Siamo tutti «Vicini di casa» di qualcuno

Gian Paolo Serino

Un romanzo ironico, dissacrante, una radiografia sociale che racconta quello che sembra uno dei maggiori incubi moderni: i Vicini di casa. Così s'intitola il romanzo, datato 1980 ma tutt'altro che invecchiato, di Thomas Berger (Edizioni Sur, prima edizione italiana) il quale ci racconta come la vita di una coppia che abita in un sobborgo residenziale di New York sia completamente stravolta dai nuovi arrivi. Se da una parte Earle Keese e la moglie Enid rappresentano la tranquillità quasi sonnambula di una certa middle class americana, dall'altra parte i sopraggiunti Harry e Ramona rappresentano il «mistero» di una vita che molti definirebbero libertina e trasgressiva. In questa commedia delle parti ognuno interpreta quel che resta del «sogno americano» che dalla libertà tanto inseguita e declamata negli anni '60 e '70 si è trasformato nel desiderio della tranquilla routine borghese.
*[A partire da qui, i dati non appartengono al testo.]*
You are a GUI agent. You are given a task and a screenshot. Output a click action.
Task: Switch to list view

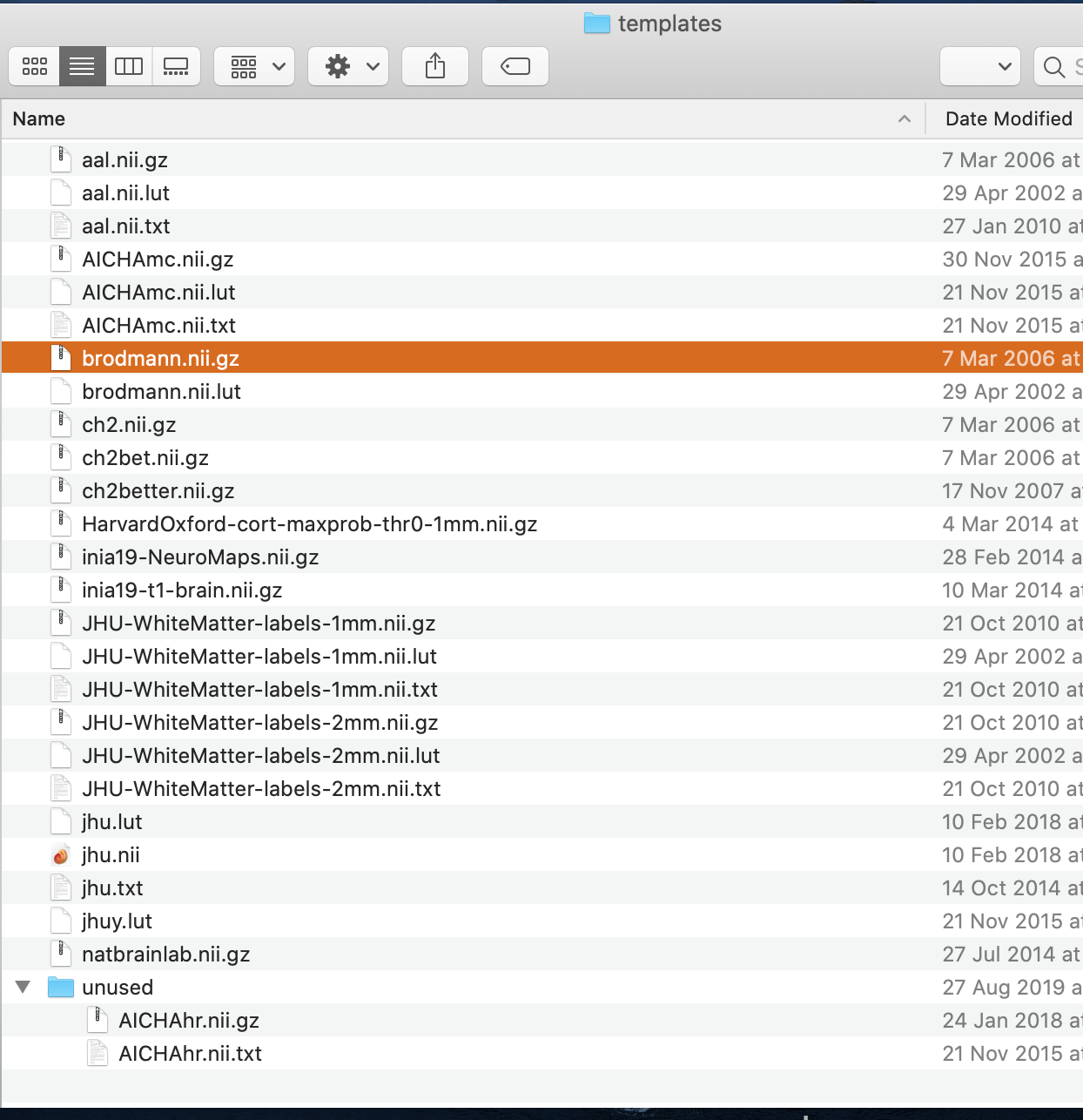click(82, 66)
A Thomas Berger basta gettare un sasso in questo stagno di convenzioni e subito il lettore si trova coinvolto nell'agitarsi delle acque in un crescendo di tensione tra le migliori sit-com e la pièce teatrale. Sulla scena non ci sono solo i protagonisti ma, pagina dopo pagina, ci troviamo noi stessi lanciati sul palco dalla bravura dello scrittore. Comprendiamo che attraverso tic, nevrosi, situazioni tragicomiche raccontate, Berger sta parlando di noi, della nostra ormai sopita libertà in nome di un progresso che sembra proteggerci da tutto ma al contempo ci impedisce qualsiasi approdo.
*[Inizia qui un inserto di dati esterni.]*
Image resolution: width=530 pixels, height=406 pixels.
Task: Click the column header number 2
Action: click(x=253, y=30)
Non è un caso che dal romanzo sia stato tratto un film, perché i tempi narrativi sono quasi perfetti, scanditi da dialoghi quasi ininterrotti, ma che non stancano perché sembrano quasi pensati per gli attori che nel 1981 interpretarono la trasposizione cinematografica: Dan Aykroyd e John Belushi, alla sua ultima apparizione sul grande schermo. Thomas Berger (Cincinnati, 1921, New York, 2014), autore fra l'altro del romanzo Il piccolo grande uomo (1964) da cui Arthur Penn trasse l'omonimo film di culto con Dustin Hoffman e Faye Dunaway e finalista al Premio Pulitzer nel 1984, in Vicini di casa si dimostra un grandissimo scrittore: la guerra tra cowboys e indiani raccontata nel Piccolo grande uomo non è mai finita, neanche tra i sobborghi di New York.